Per circa 300 giorni nel corso del 2003 (si escludono domeniche e festivi, quando la dogana è chiusa) sono transitati da Brogeda 2.850 Tir al giorno a pieno carico.
Da Sud a Nord sono transitati complessivamente 520.046 mezzi pesanti, 25.381 dei quali hanno eseguito lo sdoganamento della merce (quindi s'intende destinata al mercato svizzero), mentre 494.665 i soli transiti (quindi con merci destinate ad altri paesi del nord). L'anno precedente il totale dei transiti pesanti con pieno carico era stato in tutto di 490.067 unità, ossia il 6,12% in meno.
A questi mezzi, che danno una media appunto di 2850 al giorno, si devono aggiungere i veicoli vuoti, che nel 2003 sono stati 267.895 (un calo in questo caso di circa il 30% rispetto ai dodici mesi precedenti), oltre a quelli destinati al trasporto di fiori e giornali che non devono compiere operazioni speciali in dogana bensì possono transitare dal valico viaggiatori (891.320 in uscita dalla svizzera e 864.936 in entrata, pari al +3,05% rispetto al 2002).
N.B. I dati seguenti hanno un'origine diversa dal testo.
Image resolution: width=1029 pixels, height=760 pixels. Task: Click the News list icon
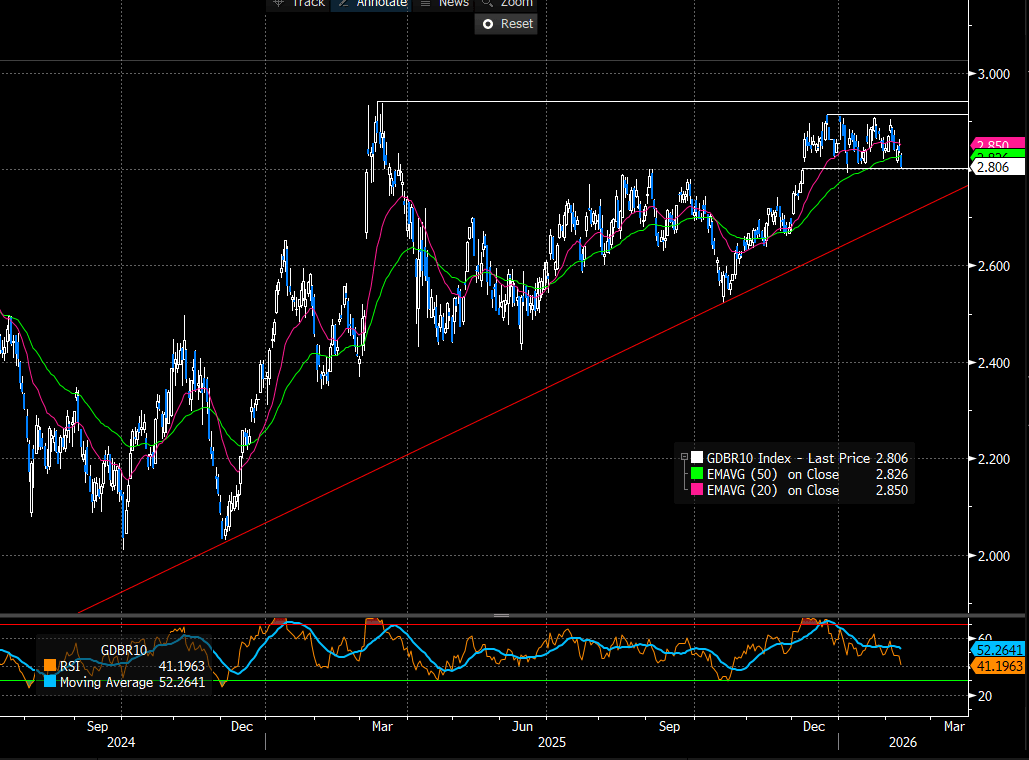coord(425,3)
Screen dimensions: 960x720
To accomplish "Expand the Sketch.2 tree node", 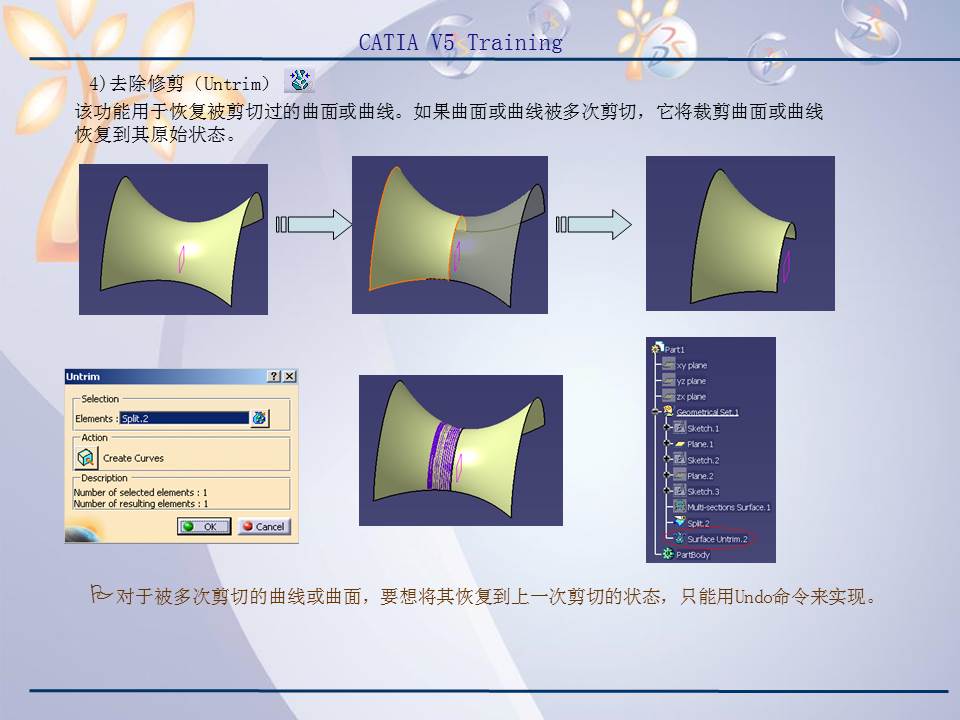I will [667, 459].
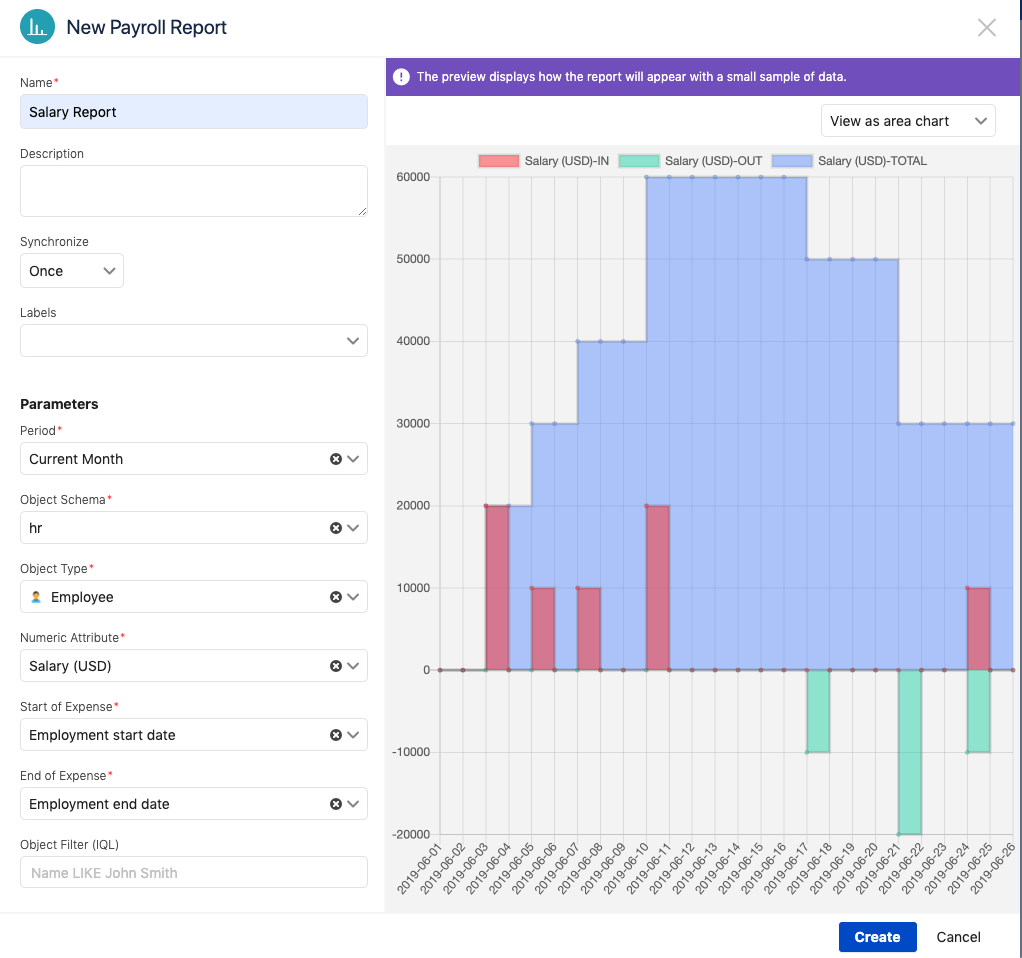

La canapa, l'ecstasy, le droghe pesanti e un po' di tutto
Passiamo al traffico di droga. Dopo l'operazione di polizia che ha visto la chiusura della maggior parte di canapai (forse tutti...), viene da chiedersi cosa transita di così preoccupante dalla dogana di Brogeda.
Passa. E continua a passare di tutto, anche se le segnalazioni complessive risultano in calo rispetto al 2002. Dalle 1900 constatazioni dello scorso anno, nel 2003 sono state circa 1200.
E a preoccupare moltissimo, tra i tipi di stupefacenti sequestrati, colpisce l'aumento del traffico di ecstasy. Le pasticche scoperte dai funzionari di dogana e dalla finanza sono state ben 18.839 contro le 256 nel 2002.
In calo, invece, i sequestri di hashish, mentre è stata pressoché costante la marijuana con 61.486 grammi contro i 61.714 del 2002. Anche la cocaina è in aumento passando da 4.887 a 17.502 grammi.
Per quanto riguarda il traffico di merce, di tutto un po', non sembra che il fenomeno si sia attenuato. Le merci sequestrate dalla finanza italiana in uscita dalla Svizzera raggiungono, infatti, un valore pari a 149.543 euro. 


Lo scudo dimenticato e il ritorno di capitali dall'estero
Ultimo, ma non certo meno importante, termomentro di Brogeda sono i dati relativi al traffico di valuta dall'Italia verso la Svizzera.
Nel corso del 2003, le infrazioni rilevate dagli uomini della finanza sono state 127 con il sequestro di titoli del valore di 625.763 euro e contanti per 7.132.667 euro.
L'anno precedente erano finiti nella rete dei controlli in dogana titoli al portatore per 1.278.352 e contanti per 3.640.330, per un totale di quasi cinque milioni di euro.
In aumento, quindi, l'entrata in Ticino di valuta proveniente dalla vicina penisola, soprattutto, come indicano i dati, dopo l'effetto della scadenza dello scudo fiscale terminato l'aprile dell'anno scorso.

Che dire, una dogana per capire e per intepretare, a secondo da che parte la si guarda, pessimismo e/o ottimismo per il futuro ecomonico e sociale della propria realtà geografica.